Additional info: https://pbscotland.scot/
Mixed approaches
A combination of two or more of the elements across this board, often used at different stages of the process. For example: a deliberative panel designs the criteria, a public vote selects the projects.
What it enables
Can combine the strengths of different approaches and reduce their individual weaknesses. Allows different approaches to be used for different grant sizes.
Good to know
More complex to design, communicate and administer. The joins between stages need careful thought. Participants and applicants need to understand how the different elements fit together.
Other options
There is another option but we would need to further explore the feasibility within the fixed constraints with the National Lottery if this is a route you are interested in.
Direct transfer
Funds go directly from the funder to an individual or group, without the need for a formal application, monitoring requirements or reporting. It aims to remove the barriers and bureaucracy that can prevent the most marginalised people from accessing support.
What it enables
Bypasses intermediaries entirely and gets money to people quickly. Treats recipients as experts on their own needs. Radically reduces the administrative burden on both the funder and the recipient. Can reach people who are excluded from every other funding route.
Good to know
Accountability and reporting are minimal by design, which may raise questions for funders about how public money is used. Requires a high degree of trust. Not suited to all types of project or all funding contexts. Worth considering as a model for small, informal or emergency funding.

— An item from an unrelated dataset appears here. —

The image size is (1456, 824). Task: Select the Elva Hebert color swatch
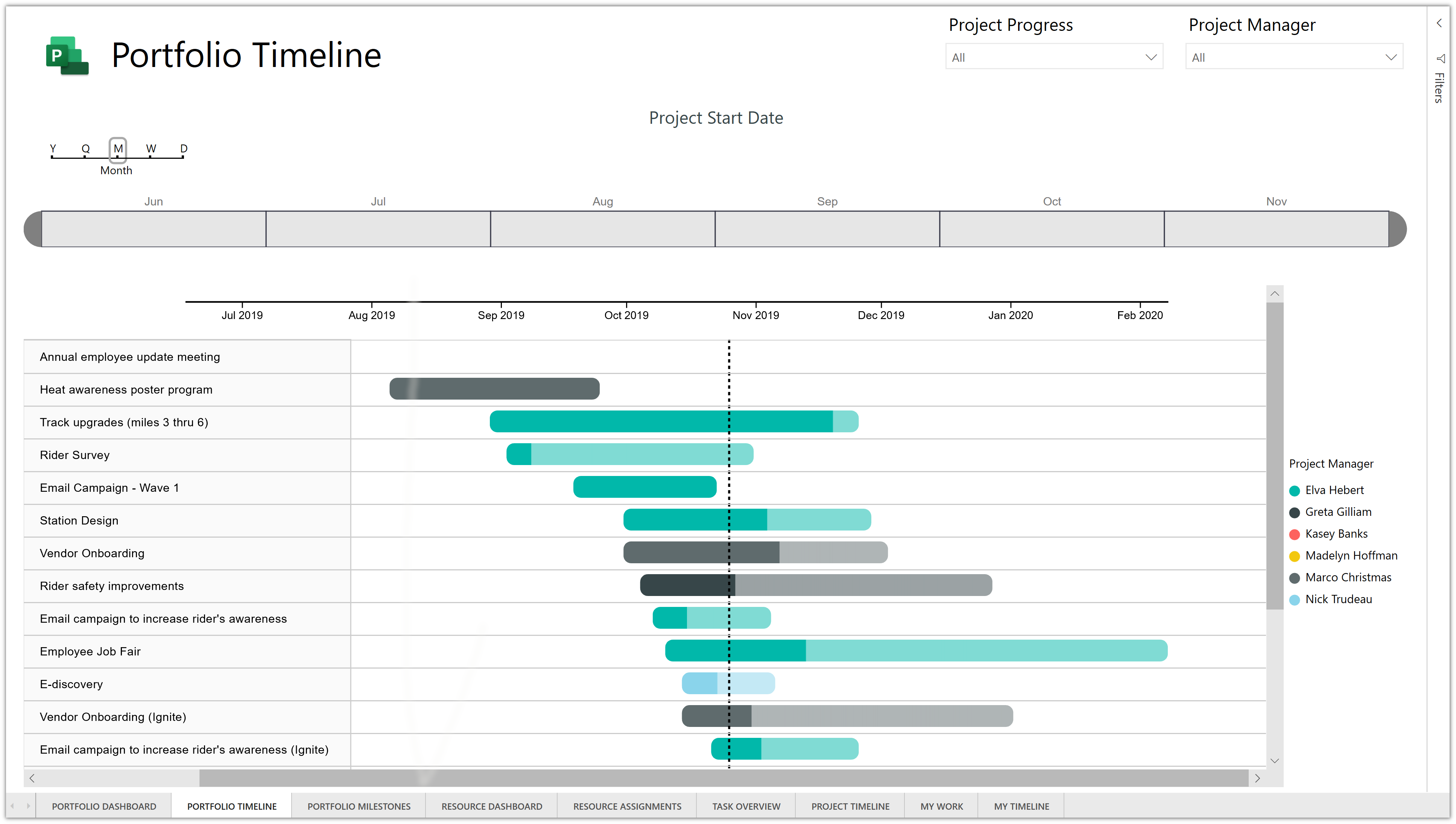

We have not included this option in the presentation today as the Panel have already said they do not want a geographical division.
Location micro-grants
A portion of the fund is delegated entirely to hyper-local decision-makers to distribute as small grants within their area (for example a community council, a village hall committee, a local development trust). No central application process, no panel assessment. The local body sets its own simple criteria, decides who gets funding, and reports back to the main fund annually.
What it enables
Gets money to people quickly with minimal bureaucracy. Trusts local structures to know what matters in their area. Reaches individuals and informal groups who would never navigate a formal application process. Works particularly well on a rolling basis with no fixed deadlines.
Good to know
The local body running the scheme needs to be representative and accountable. If it is not, the same groups might benefit repeatedly. Conflicts of interest need a clear process. Promotion matters as without active outreach, only those already connected to the local body will know the money exists.